LA, got you, no need to apologize. Yeah, sometimes we're on different wavelengths.

LASunsett said...


Sorry I didn't see your link to the EU statement earlier. (The English link was a bad one, but I figured it out and got to it)

I guess the statement is better late than never, seeing how it's been a week now since the incident has occurred. I would have had that statement out the day after and by now would have turned the heat up.

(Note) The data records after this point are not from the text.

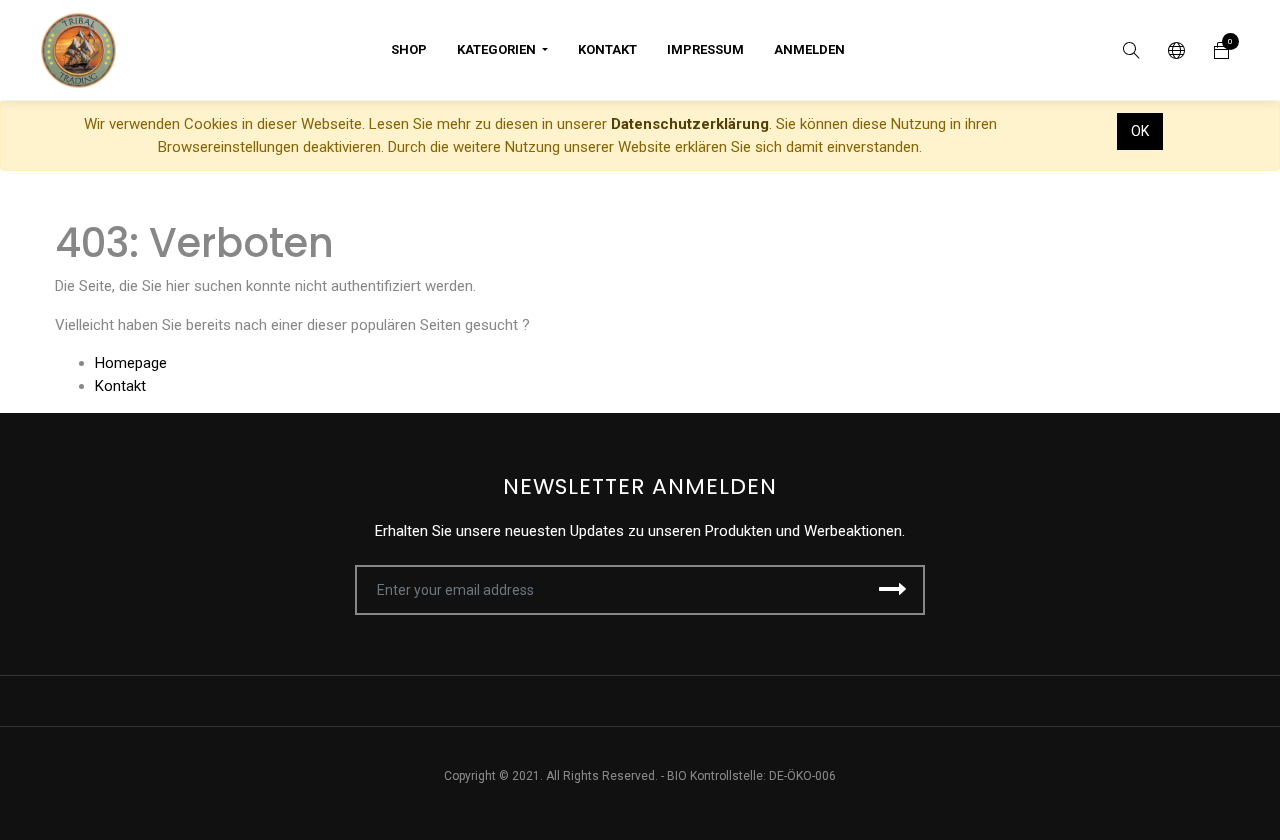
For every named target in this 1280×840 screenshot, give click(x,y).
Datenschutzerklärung (690, 124)
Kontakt (120, 386)
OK (1140, 131)
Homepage (131, 363)
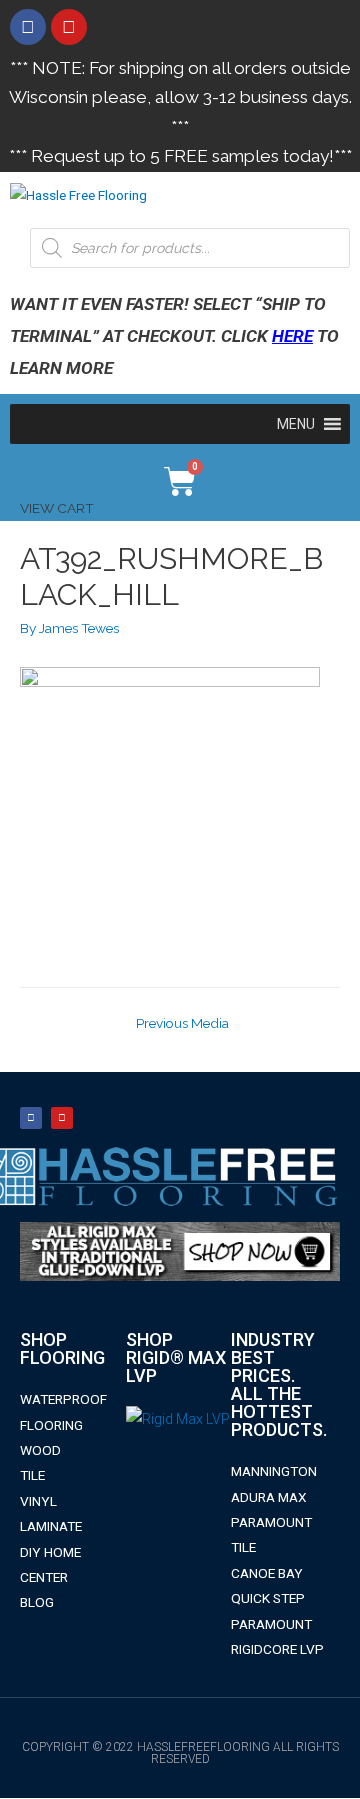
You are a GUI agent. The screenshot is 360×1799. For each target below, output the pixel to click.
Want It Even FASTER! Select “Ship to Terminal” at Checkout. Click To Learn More (174, 336)
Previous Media (182, 1023)
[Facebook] (28, 27)
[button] (296, 424)
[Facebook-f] (31, 1118)
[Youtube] (69, 27)
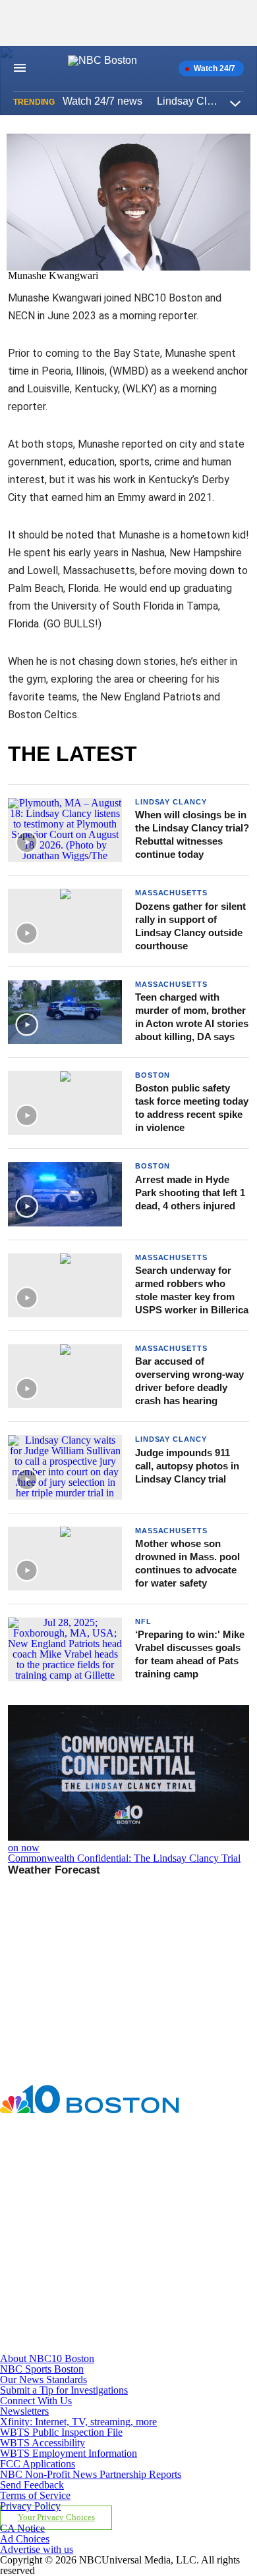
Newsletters (24, 2411)
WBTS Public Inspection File (61, 2432)
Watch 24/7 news (102, 101)
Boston (152, 1075)
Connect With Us (36, 2400)
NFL (143, 1621)
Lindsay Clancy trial (203, 101)
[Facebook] (83, 2172)
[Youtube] (83, 2347)
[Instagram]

Anyway, thanks for posting it, i will add it as an update to the main post.

LASunsett said...


//Yeah, sometimes we're on different wavelengths.//

Sometimes I forget that my international audience doesn't always get the American sense of humor or the unique brand of sarcasm. Ask, Flocon. One time I told him he was full of shit (in a joking way). He didn't get it, nor did he appreciate it, at first. Now he does. (I think)

LASunsett said...


BTW You are right, that piece you last linked to was a bit on the bizarre side.

Rocket said...

once I said to a French girlfriend.

"for crying out loud"

she answered me back that she wasn't crying.

Major chuckle!

LASunsett said...


//she answered me back that she wasn't crying.//

If that isn't a "crying shame"....

Anonim said...

I'm not sure if it was a misunderstanding of idiomatic language. But, have you by any chance heard the "An Italian who went to Malta" story?

LASunsett said...


//have you by any chance heard the "An Italian who went to Malta" story?//

I am not sure if I have.

Anonim said...

Well, OK, this is about getting the sounds/pronounciations wrong. Here it is on YouTube.

LASunsett said...

Thanks Anonim. I thought it was funny and yet carries a message at the same time.

Anonim said...

Pleasure. It's quite old though. I first came across it, oh well, some 15 years ago.